Falcao isn’t the only Colombian to have struggled since moving to England. Juan Cuadrado has started just four games since joining Chelsea from Fiorentina in January – although those who dream of a Colombian double-act at Stamford Bridge will have noted it was Cuadrado’s cross that set up Falcao’s goal against Costa Rica. Jose Mourinho insisted last week that Cuadrado would be staying and insisted his lack of pitch time was an inevitable part of the process of settling in, even as reports circulated that AC Milan want to sign him to play alongside Martinez who is the verge of completing a ¤35 million move from Porto, while the former Newcastle striker Faustino Asprilla has hailed him as Colombia’s “best player” but, still, there’s no point pretending he’s in the form now that he was in the autumn.

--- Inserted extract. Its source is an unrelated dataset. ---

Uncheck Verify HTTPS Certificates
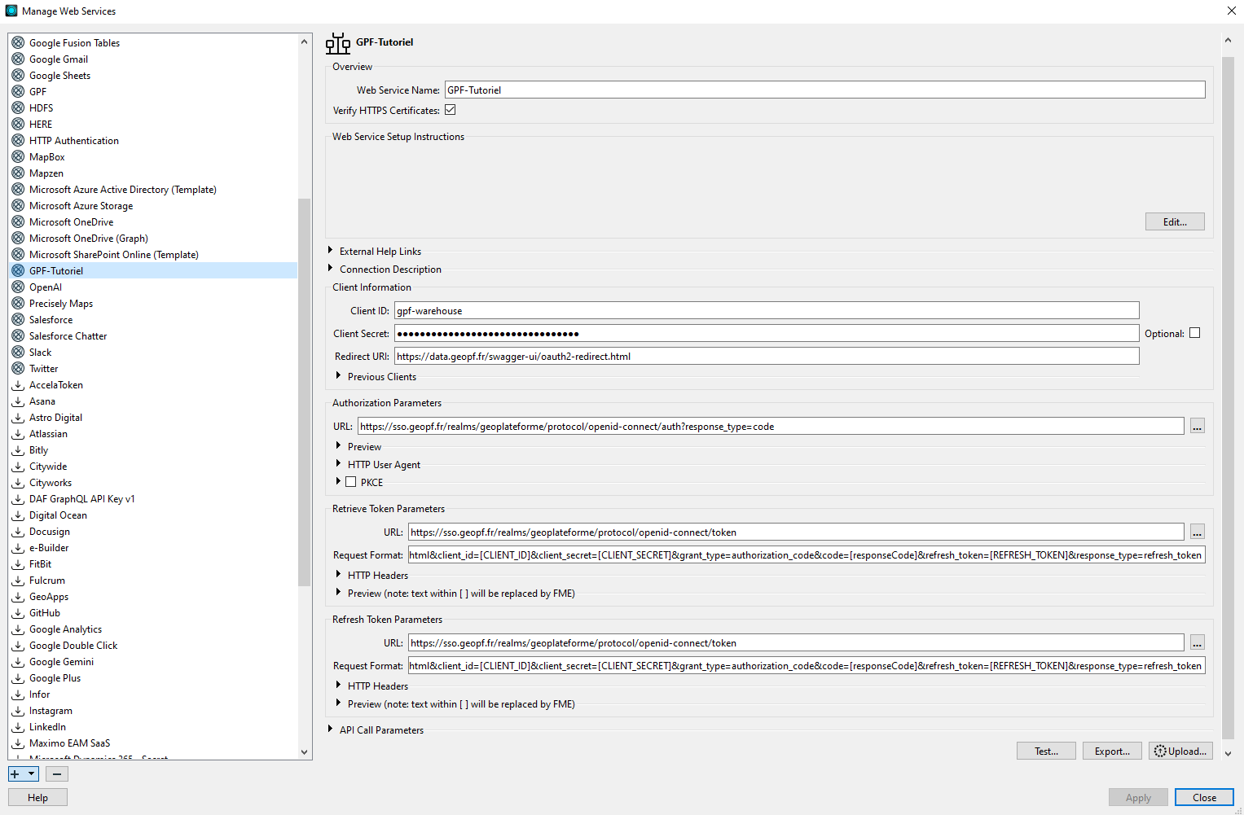Screen dimensions: 1244x815 click(450, 110)
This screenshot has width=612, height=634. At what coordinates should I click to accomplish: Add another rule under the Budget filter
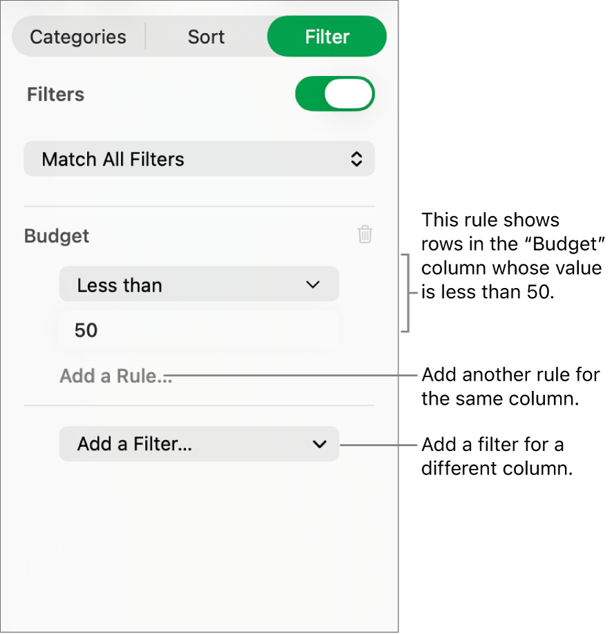pos(115,376)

Not that there’s any thought of Cuadrado not being selected. Pekerman tends to favour a 4-4-2 with James Rodriguez drifting in from the left; Cuadrado’s pace and directness offer a pleasing balance on the right. With Falcao seemingly a certainty, it looks like Martinez will be the other striker. That means no place either for the in-form Bacca – 20 goals in la Liga last season – or for the River Plate forward Gutierrez who was a regular at the World Cup.
“For me, as a striker, I liked to play with strikers, so I think that Martinez would be the ideal partner for Falcao,” said Asprilla, who is no doubt who deserves the credit for Colombia’s recent upsurge. “We should be eternally grateful to Pekerman for giving us the best World Cup in our history,” he said. “Now he has to ratify what was done at the World Cup.”

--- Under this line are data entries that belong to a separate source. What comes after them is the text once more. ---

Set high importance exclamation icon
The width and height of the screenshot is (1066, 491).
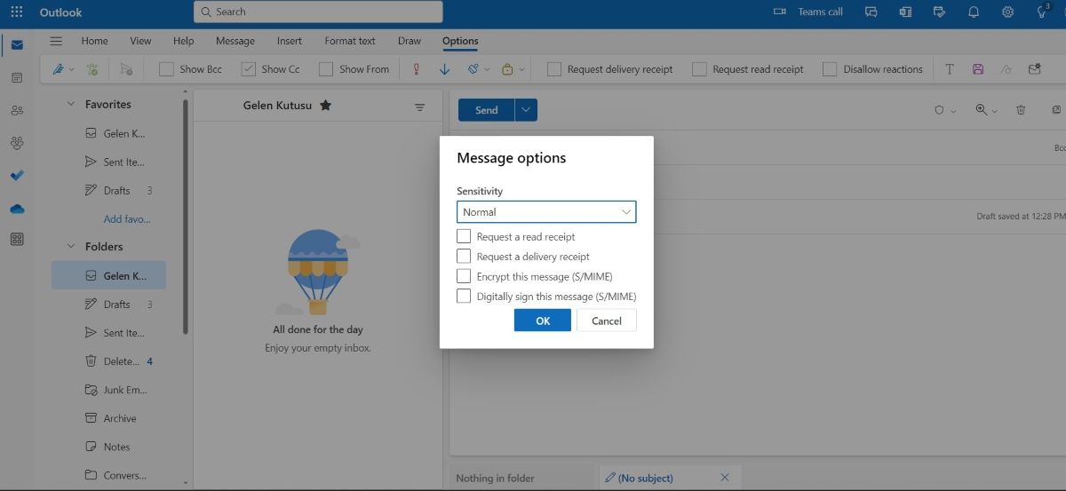pos(416,69)
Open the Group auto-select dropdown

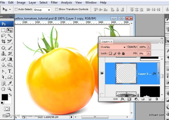42,10
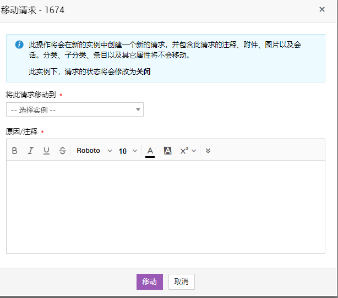
Task: Apply italic formatting
Action: coord(31,151)
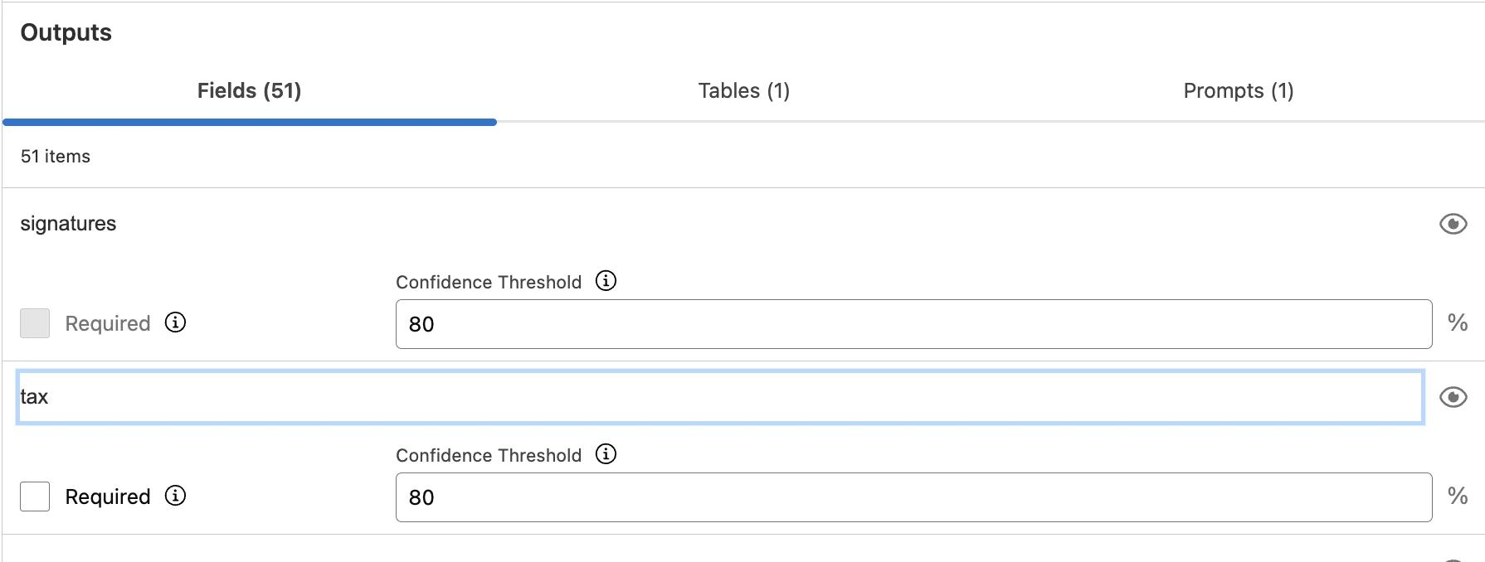Open info icon beside tax Required
This screenshot has height=562, width=1485.
point(175,496)
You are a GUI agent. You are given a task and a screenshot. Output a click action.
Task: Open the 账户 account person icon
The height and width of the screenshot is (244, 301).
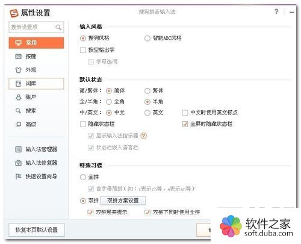click(x=18, y=97)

It’s a term Pekerman has also used in the build-up to this tournament, almost as though what happened at the World Cup doesn’t really count unless Colombia follow it up with a good performance in Chile.
“There’s no obligation for us to win,” said Pekerman, “but after everything we did in the World Cup we’re challengers for obvious reasons.” The issue now is whether Falcao can find the explosive form that helps Colombia achieve that, or whether his struggles continue and he ends up dragging down a team that did perfectly well without him.